Ajanya Kaul is a budding Sound Designer, Engineer based in Barcelona; carving a niche in immersive audio for film, media and contemporary storytelling formats. He is drawn to sounds that reveal emotion beneath what the screen shows.

6 Comments

  • Sheetal

    Reading your piece, I see my own child reflected back at me.
    You speak with such clarity about what I have watched unfold across generations: my own rupture, my attempt to rebuild and now the next generation’s burden of inheriting a wound they did not receive firsthand.

    I know the weight of what you describe. I lived the night we left. I know the severance, the work of turning temporary shelter into permanent life, the way certain names and places will always ache. But what strikes me most painfully in your words is this: the next generation did not choose to carry this. Yet here they are, feeling responsible for the repair of something they never broke.

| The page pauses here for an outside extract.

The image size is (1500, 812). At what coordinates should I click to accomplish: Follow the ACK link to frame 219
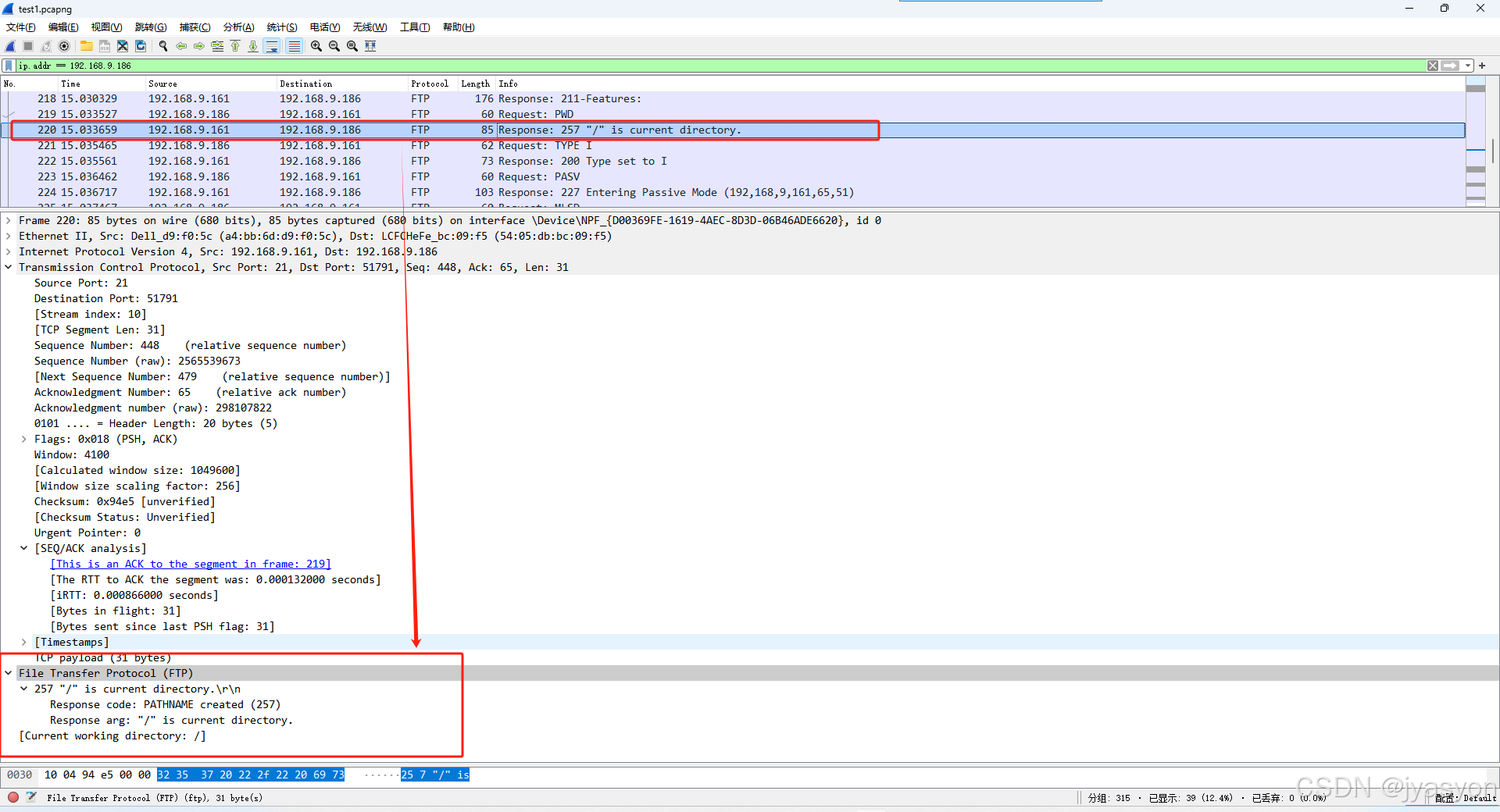(190, 564)
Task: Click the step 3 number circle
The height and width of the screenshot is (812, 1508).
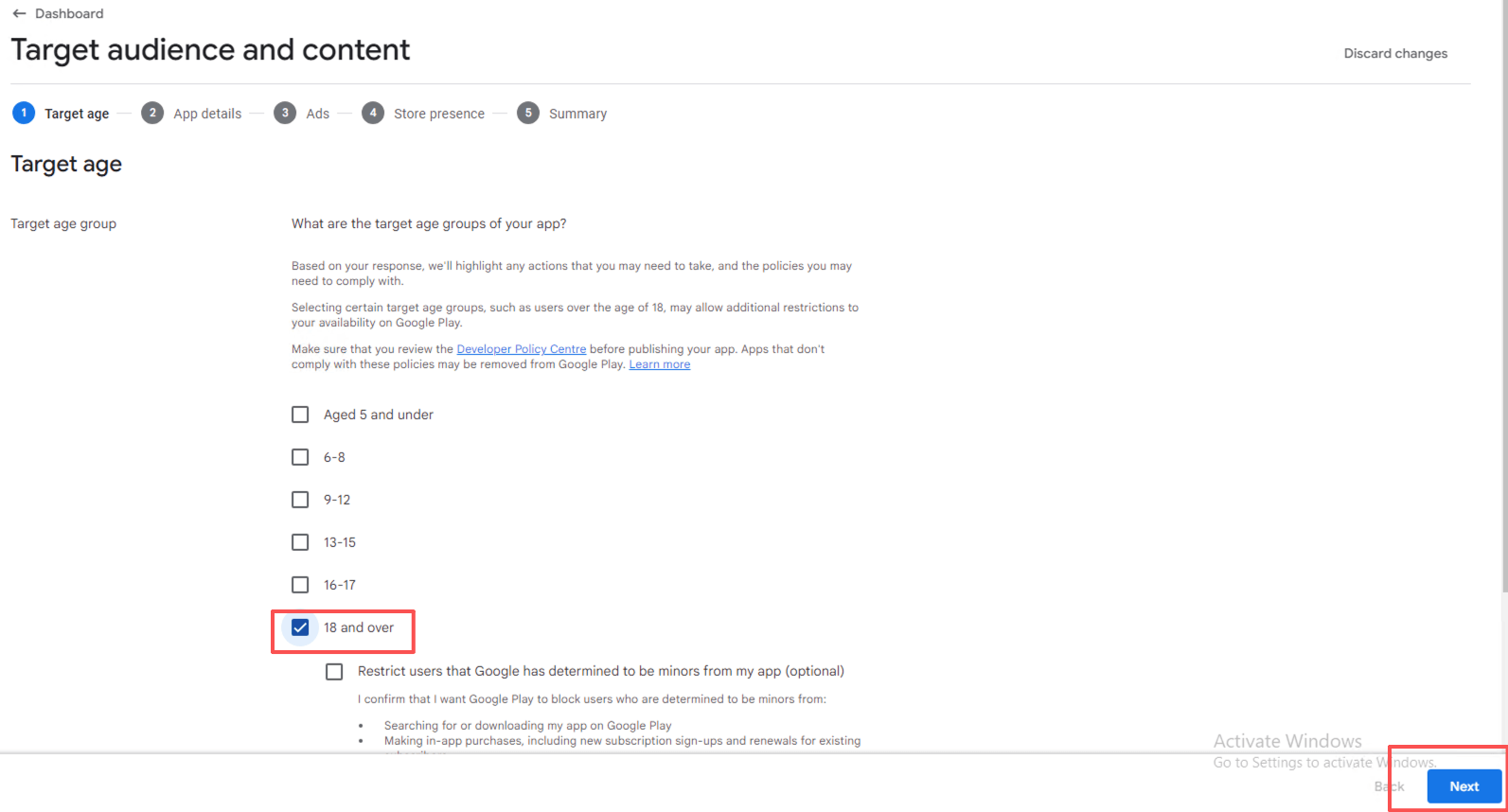Action: pos(285,113)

    I see in your words the generation I hoped would carry the truth forward, not the sorrow. And perhaps that is what survival truly means: that they inherit our correctness, our dignity, our refusal to let the story be told wrong. That is enough.

    • Ajanya Kaul

      I’m deeply touched by your words. Thank you for sharing your perspective.. It’s an honor to reflect even a part of what you’ve lived.

  • Surrinder Saraf

    I am very much impressed with a beautiful and emotional write up, depicting the truthful occurances of leaving our roots and culture behind. We have surely lost something much more than you have mentioned. Stay blessed.

  • Minesh Khashu

    Thanks Ajanya for sharing this. You speak for thousands and thousands who have inherited exile like you.

    Do get in touch.

    Since your life is immersed in “sound”, it is perhaps appropriate to view the ‘exile’ from a sound lens as well. Those very familiar sounds, that were close to the hearts of our forefathers, be they the footsteps in the snow, the morning melody of birds, the gush of the lidder river in Pahalgam, the walk through the chinar leaves in the autumn, the oar making contact with the water on a dal lake boat, the busyness of habbakaddal… Above all our kashmiri language faces extinction and one of our most important responsibilities is to make sure we can revive it and make it thrive among our future generations.

    🙏

    • Ajanya Kaul

      Thanks so much! I’d be excited to connect and hear more about your ideas. Exploring this through a sound lens sounds like a fascinating opportunity.